* Stored rows
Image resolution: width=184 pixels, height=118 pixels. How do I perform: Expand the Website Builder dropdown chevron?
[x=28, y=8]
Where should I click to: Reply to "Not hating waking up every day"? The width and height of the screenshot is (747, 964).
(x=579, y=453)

--

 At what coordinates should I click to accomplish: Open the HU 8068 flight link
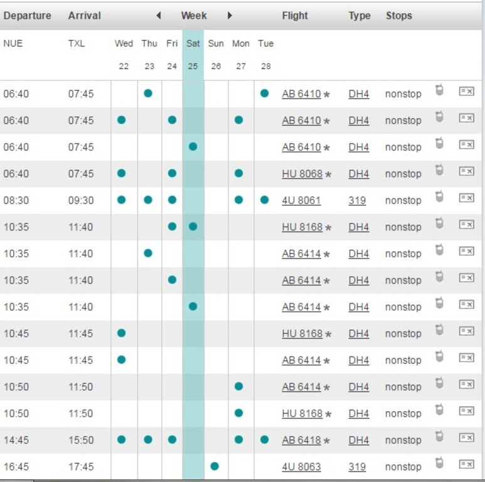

* Objective
Can you render the data in the stretch from the line containing "Image resolution: width=184" through the line containing "(x=579, y=453)" as a two-column CSV with the headers instruction and location? Each row should pair one text with its answer, with each value in a single quoted field and line breaks replaced by spaces.

* Task result
instruction,location
"Image resolution: width=184 pixels, height=118 pixels. How do I perform: Expand the Website Builder dropdown chevron?","[x=28, y=8]"
"Where should I click to: Reply to ""Not hating waking up every day""? The width and height of the screenshot is (747, 964).","(x=579, y=453)"